Task
Retype the lines of the material exactly, starting at the line that contains "You are a GUI" and continuing through the end of the material, with both ends included. Leave the pictures out of your answer.

Records supplied
============

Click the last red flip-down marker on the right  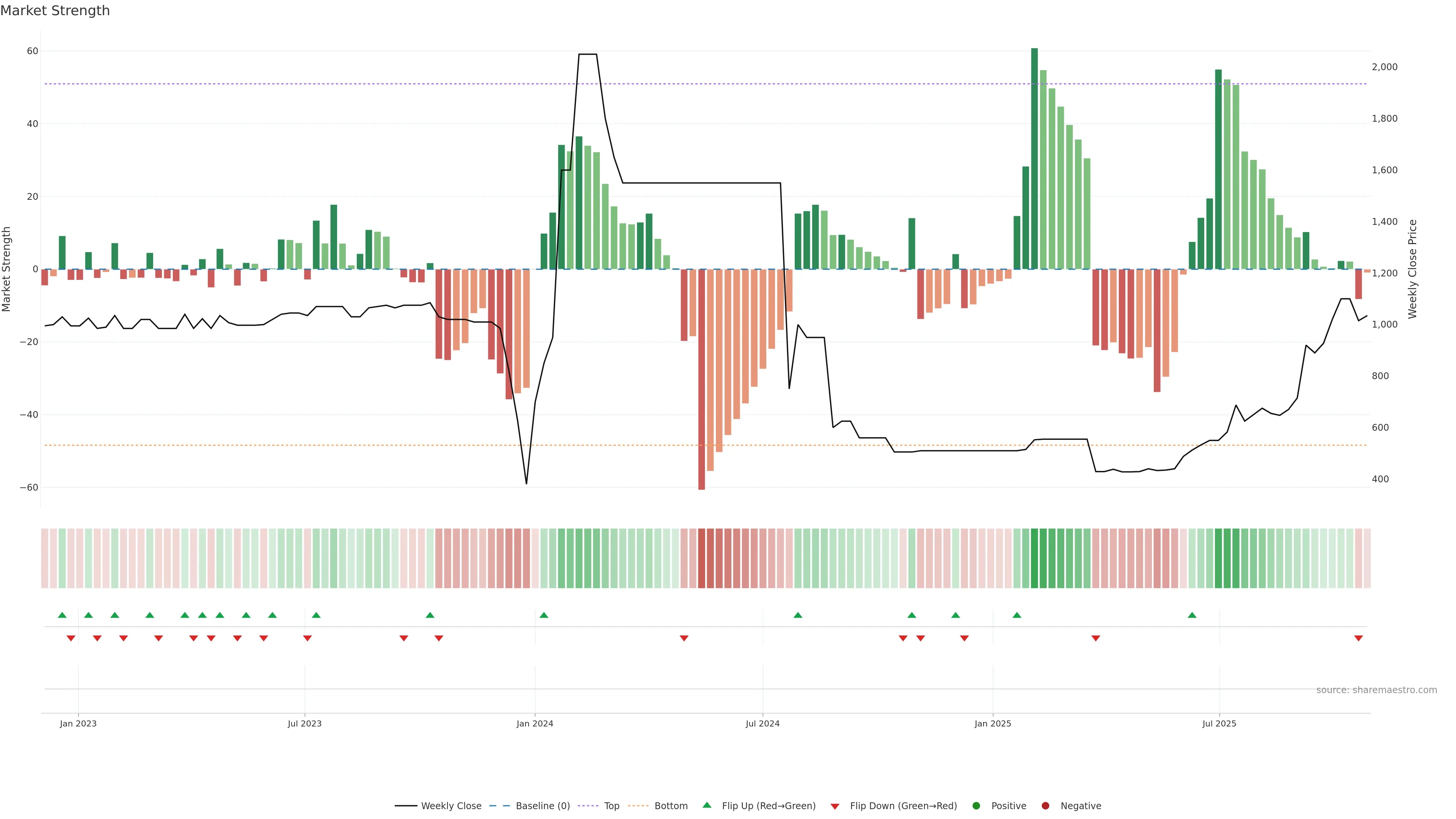1358,638
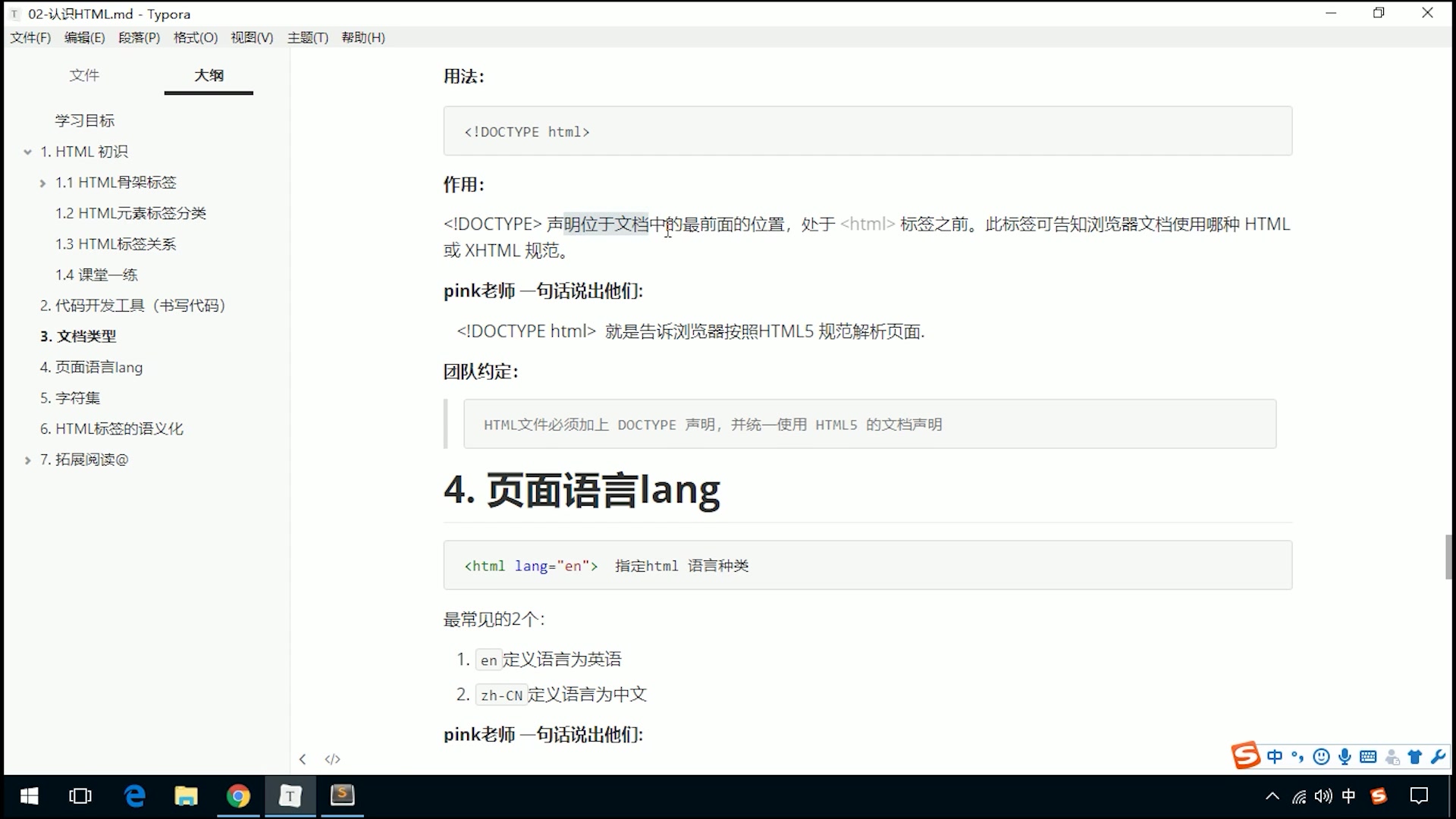Image resolution: width=1456 pixels, height=819 pixels.
Task: Collapse the 1. HTML 初识 outline section
Action: [x=27, y=152]
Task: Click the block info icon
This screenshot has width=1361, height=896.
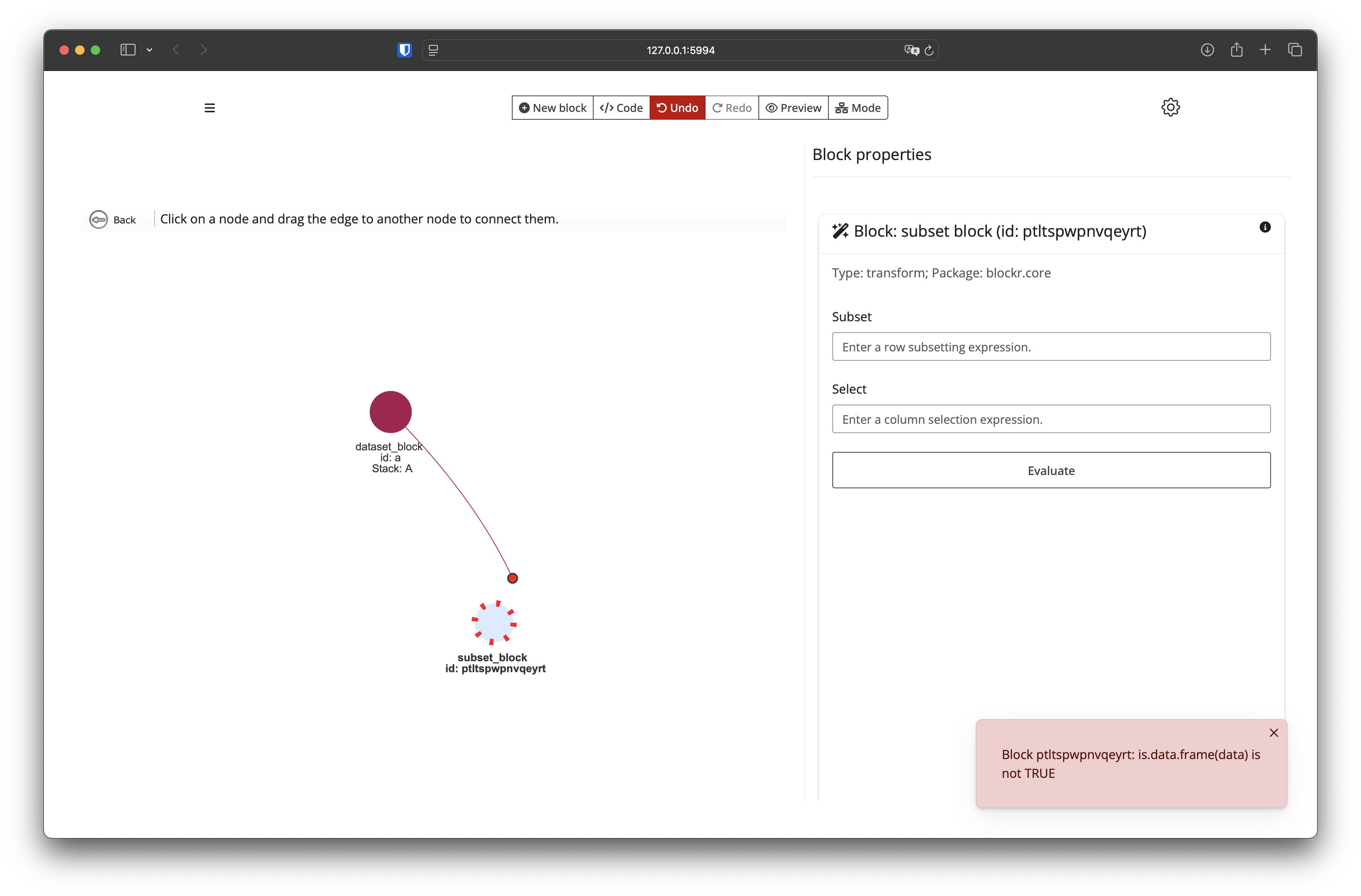Action: tap(1265, 228)
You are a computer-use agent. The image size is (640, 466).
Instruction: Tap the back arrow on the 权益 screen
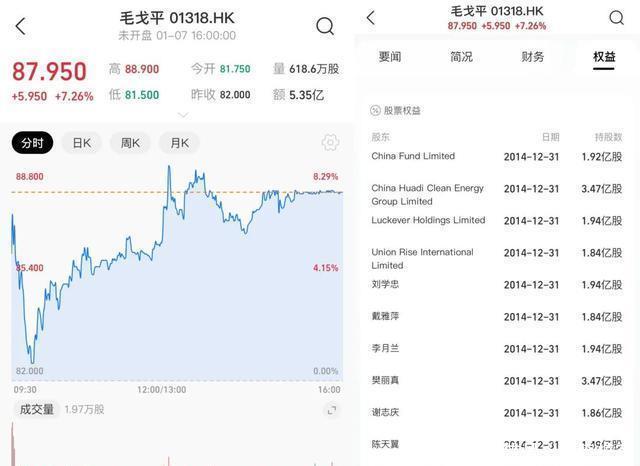click(x=371, y=18)
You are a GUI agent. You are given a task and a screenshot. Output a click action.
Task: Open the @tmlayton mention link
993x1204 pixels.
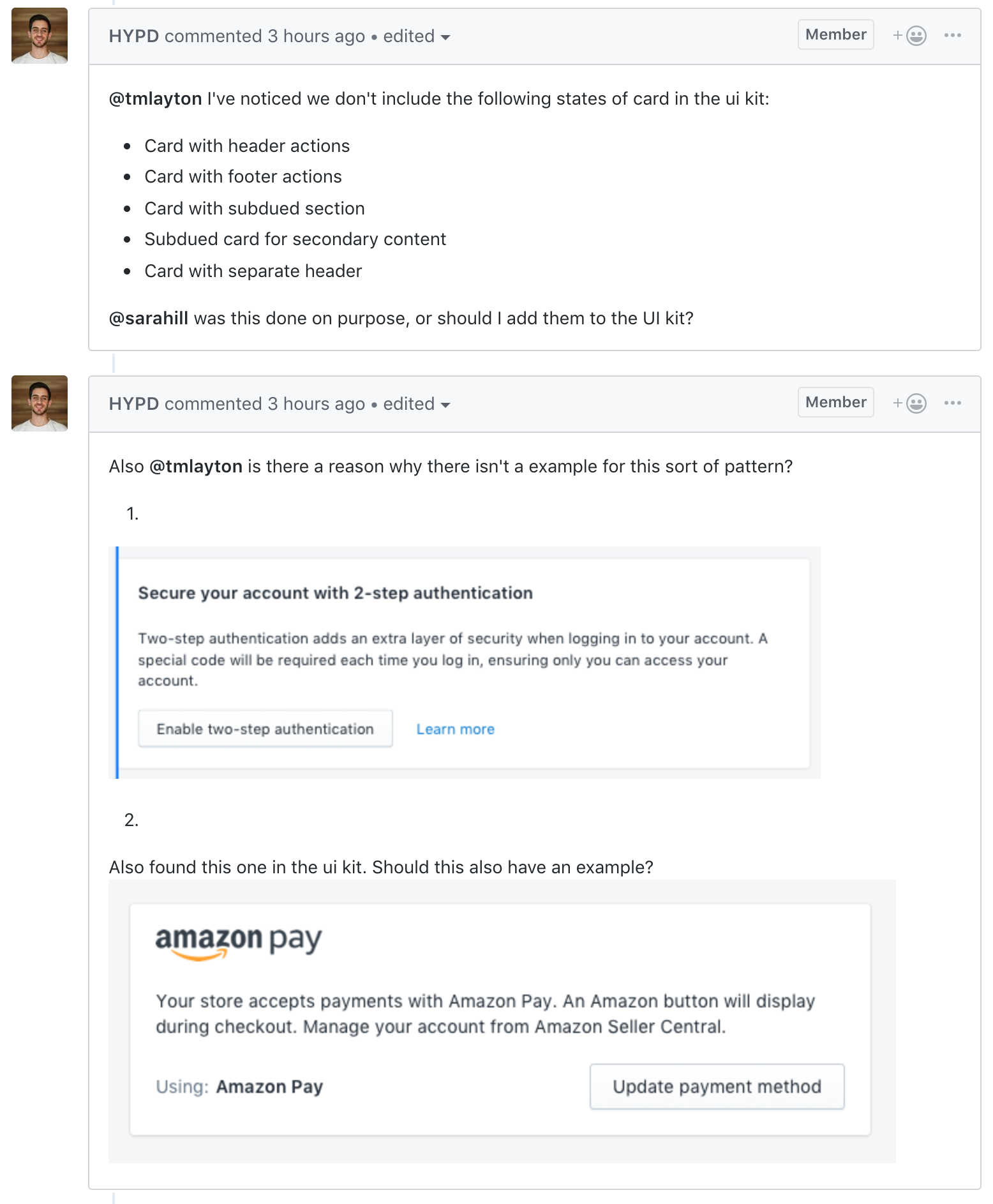(x=153, y=99)
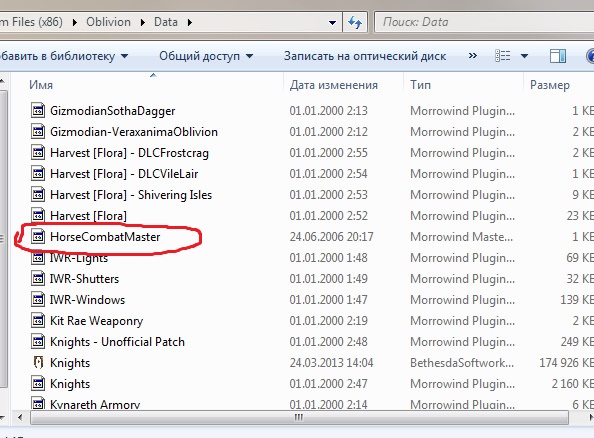Viewport: 594px width, 438px height.
Task: Toggle the preview pane icon
Action: point(558,56)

============

Exercise result
You are a GUI agent. You are given a task and a screenshot. Output a click action.
Task: Open the @tmlayton mention link
993x1204 pixels.
(x=153, y=99)
Viewport: 594px width, 438px height.
Task: Toggle the preview pane icon
Action: point(558,56)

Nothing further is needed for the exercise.